A farra com o dinheiro público envolve pelos menos 74 dos 513 deputados que tiveram assento na Câmara no ano passado. No total, eles enviaram 165 emendas para estados onde não recebem nenhum voto. O levantamento aponta ainda que Brasília e o entorno funcionam como um verdadeiro celeiro de ONGs que têm a preferência absoluta dos políticos. A posição estratégica da capital do país atrai investidores e entidades, especialmente pela proximidade com o patrocinador – o Congresso Nacional – e com os principais financiadores – os ministérios do Turismo, Ciência e Tecnologia e do Trabalho.
Suspeitas
Essa realidade fica ainda mais evidente se considerado que as três entidades que mais receberam o recurso público das emendas de 2010 são de Brasília.
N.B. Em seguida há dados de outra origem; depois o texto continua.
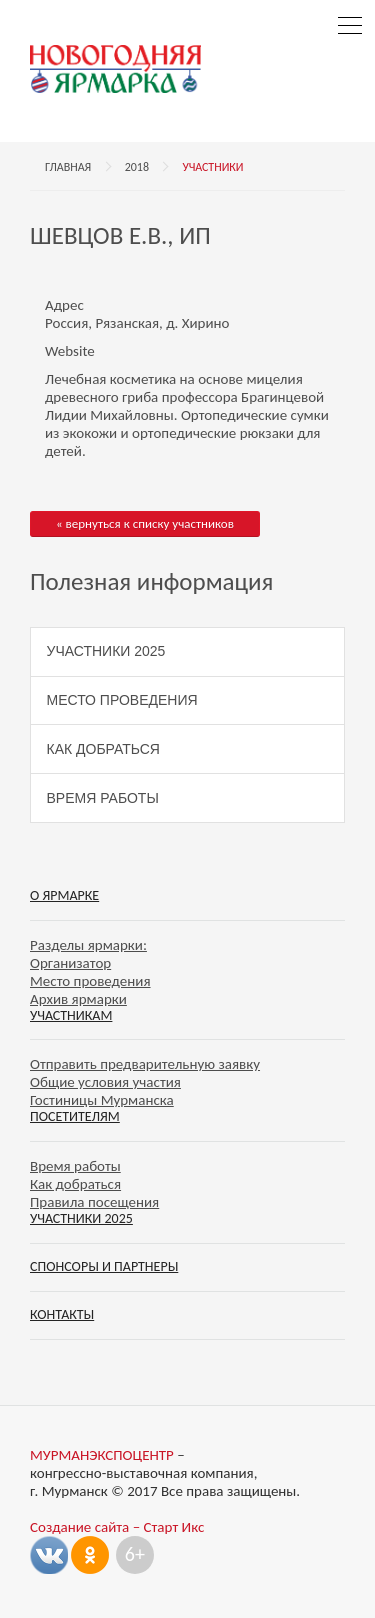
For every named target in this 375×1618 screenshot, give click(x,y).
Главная (68, 167)
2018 (137, 167)
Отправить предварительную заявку (145, 1064)
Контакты (62, 1314)
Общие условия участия (105, 1082)
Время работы (103, 798)
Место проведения (122, 700)
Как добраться (103, 749)
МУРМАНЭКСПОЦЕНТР (102, 1455)
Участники (212, 167)
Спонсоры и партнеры (104, 1266)
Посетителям (75, 1116)
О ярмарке (64, 895)
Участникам (71, 1015)
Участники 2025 (106, 651)
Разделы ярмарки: (88, 945)
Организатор (70, 963)
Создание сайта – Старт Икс (117, 1527)
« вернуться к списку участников (145, 523)
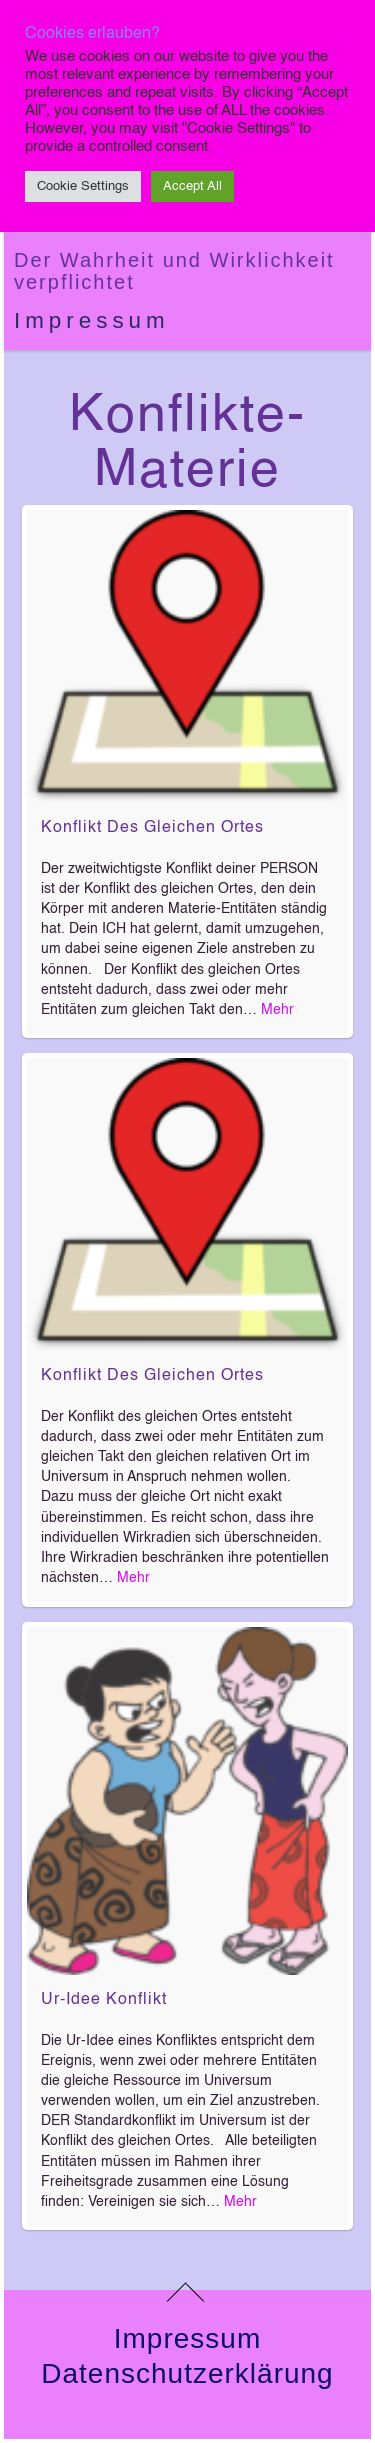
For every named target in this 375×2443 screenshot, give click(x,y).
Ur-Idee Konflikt (104, 2000)
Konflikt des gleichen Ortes (152, 828)
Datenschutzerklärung (187, 2373)
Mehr (277, 1010)
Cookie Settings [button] (83, 186)
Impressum (92, 320)
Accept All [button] (192, 186)
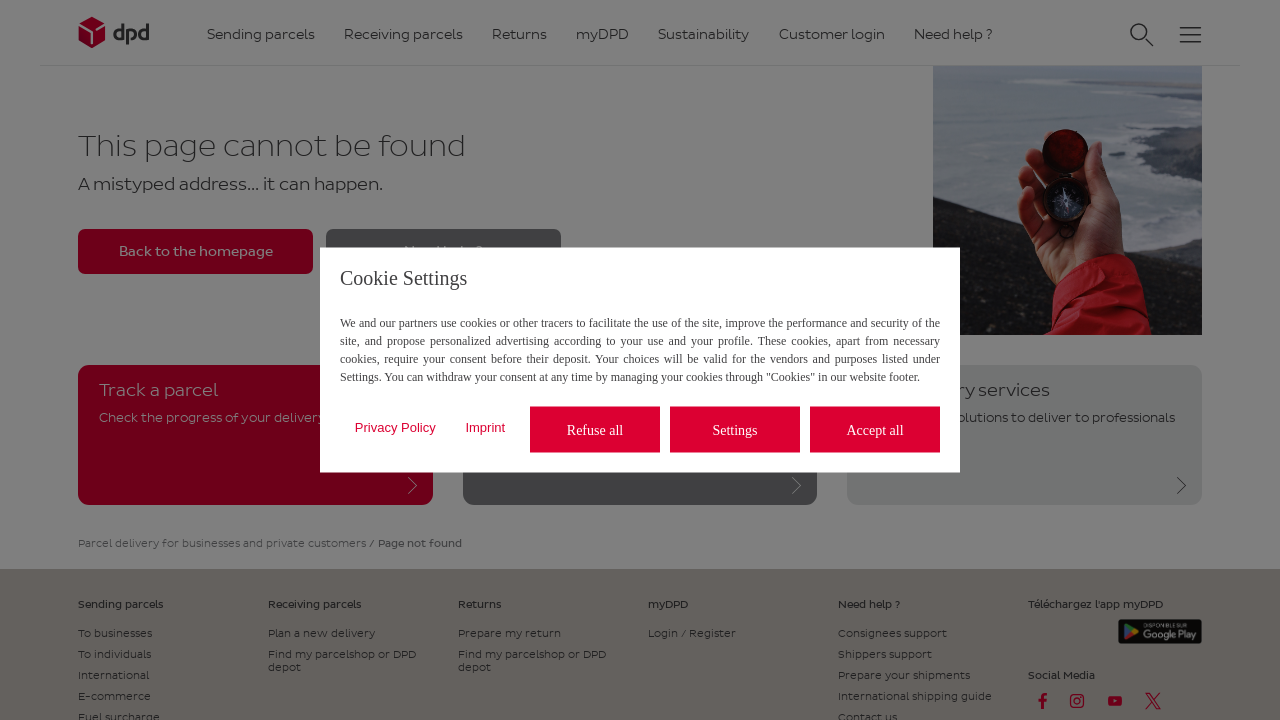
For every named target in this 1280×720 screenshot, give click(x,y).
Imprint (485, 426)
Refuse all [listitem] (595, 429)
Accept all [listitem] (874, 429)
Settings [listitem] (734, 429)
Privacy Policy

O Orçamento Brasil revela que nos três primeiros lugares no ranking das agraciadas com emendas de outros estados estão o Instituto Brasileiro de Hospedagem (IBH), o Instituto de Pesquisa e Ação Modular (Ipam) e o Instituto Educar e Crescer (IEC), todas já investigadas por suspeitas de fraudes na aplicação dos recursos. E pior: demonstra que os parlamentares não se intimidam com as apurações da Controladoria Geral da União (CGU) e insistem em beneficiar as entidades sob suspeita, como ocorre com o IEC, beneficiado no ano passado por pelo menos seis políticos. O instituto engordou seus cofres com mais de R$ 3 milhões em emendas parlamentares.
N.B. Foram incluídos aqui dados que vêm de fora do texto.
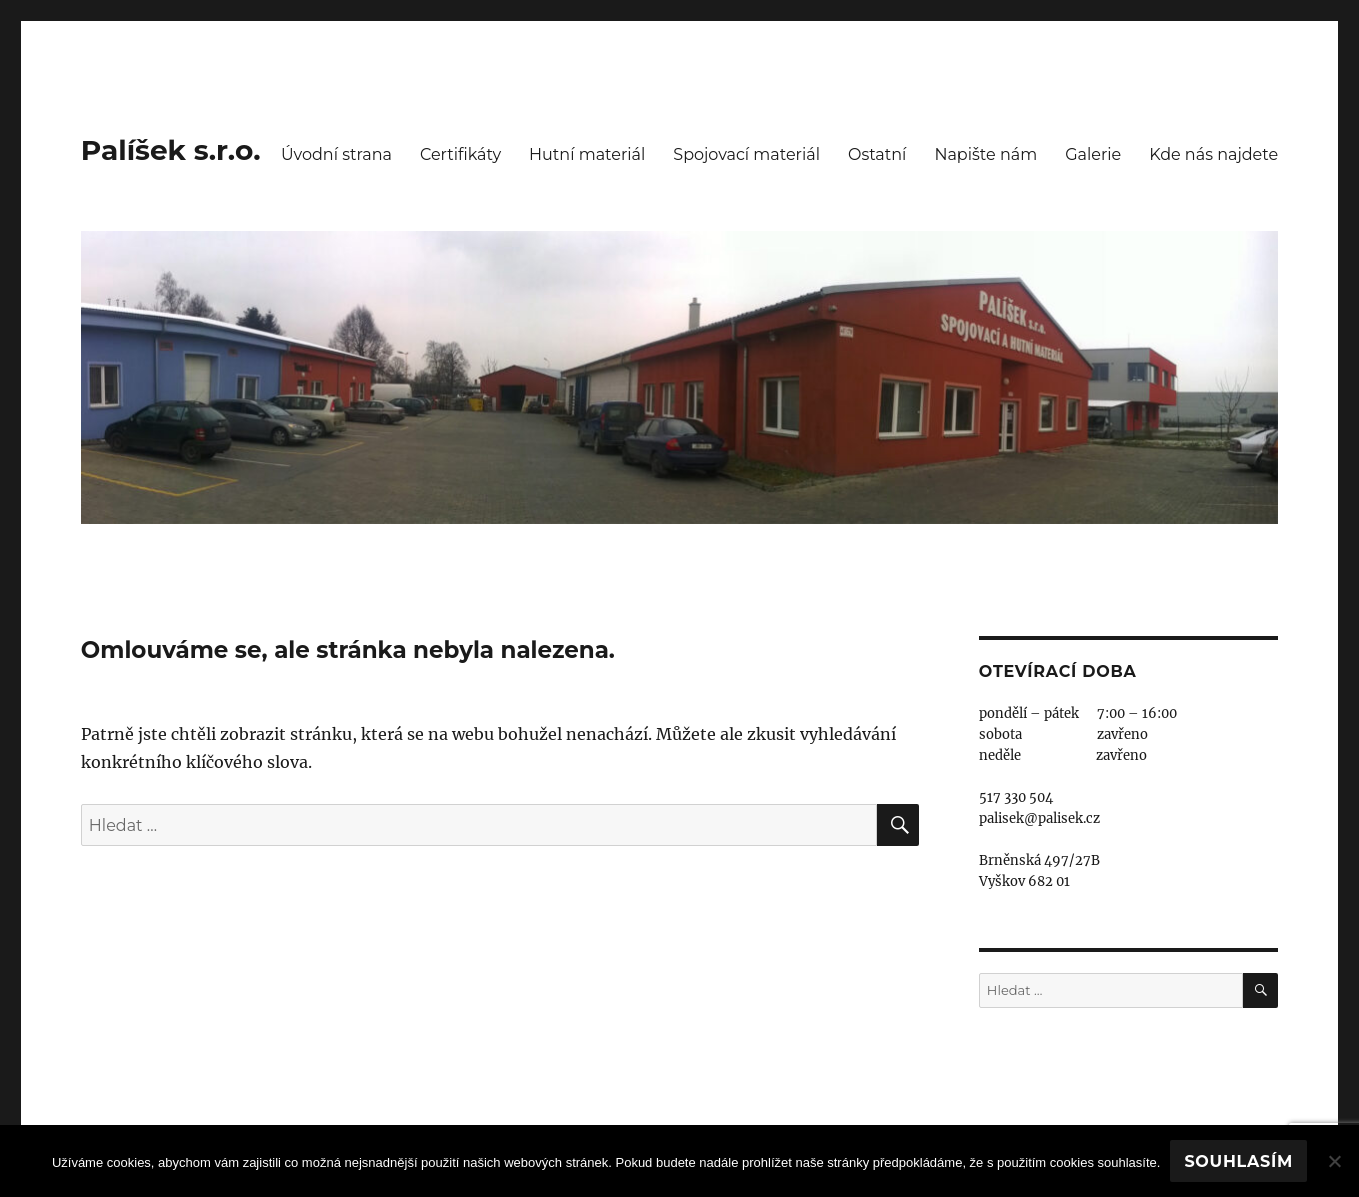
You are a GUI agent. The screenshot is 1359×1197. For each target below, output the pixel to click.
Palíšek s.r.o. (171, 150)
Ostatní (877, 154)
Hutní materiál (587, 154)
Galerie (1093, 154)
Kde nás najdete (1213, 154)
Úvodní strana (336, 154)
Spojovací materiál (746, 154)
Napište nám (985, 154)
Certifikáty (460, 154)
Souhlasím (1238, 1161)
Outra curiosidade revelada pelos números do orçamento é a capacidade das ONGs beneficiadas com recursos públicos de fazer de tudo um pouco. Promovem festas com verbas do Ministério do Turismo e também distribuem insumos para a correção do solo com recursos do Ministério da Agricultura, como uma entidade do Pontal do Triângulo Mineiro, favorecida em 2010 com emendas do forrozeiro Edigar Mão Branca (PV) da Bahia , que não se reelegeu, e do deputado Efraim Filho (DEM), da Paraíba. Elas ainda promovem cursos profissionalizantes, cuidam de gestantes, de produtores rurais, população de rua, além dos eventos culturais. Um exemplo é o caso do Centro de Capacitação, Treinamento e Cultura Terra Viva, de Belo Horizonte, que recebeu emenda do deputado Aelton de Freitas (PR-MG) para “alavancar a indústria da cultura em comemoração aos 50 anos de Brasília”.
Em casa
Para não deixar rastro dos verdadeiros beneficiados, o recurso público percorre caminhos tortuosos passando por uma triangulação que envolve empresas de fachada, assessores políticos e funcionários comissionados e até mesmo parentes em primeiro grau dos parlamentares, como o deputado federal Eduardo Gomes (PSDB-TO) – primeiro-secretário da Câmara dos Deputados –, que destinou R$ 300 mil para a ONG Muito Especial, com sede no Rio de Janeiro, cujo responsável, Marcus Robertson Scarpa, é sócio da filha do parlamentar tucano. A entidade Ação Social Luz da Manhã, também do Rio de Janeiro, foi a escolhida para receber R$ 150 mil do deputado mineiro Júlio Delgado (PSB). Sem problema, não fosse o fato de a sede da entidade estar instalada em um apartamento em prédio onde nenhum morador consegue explicar a existência da ONG.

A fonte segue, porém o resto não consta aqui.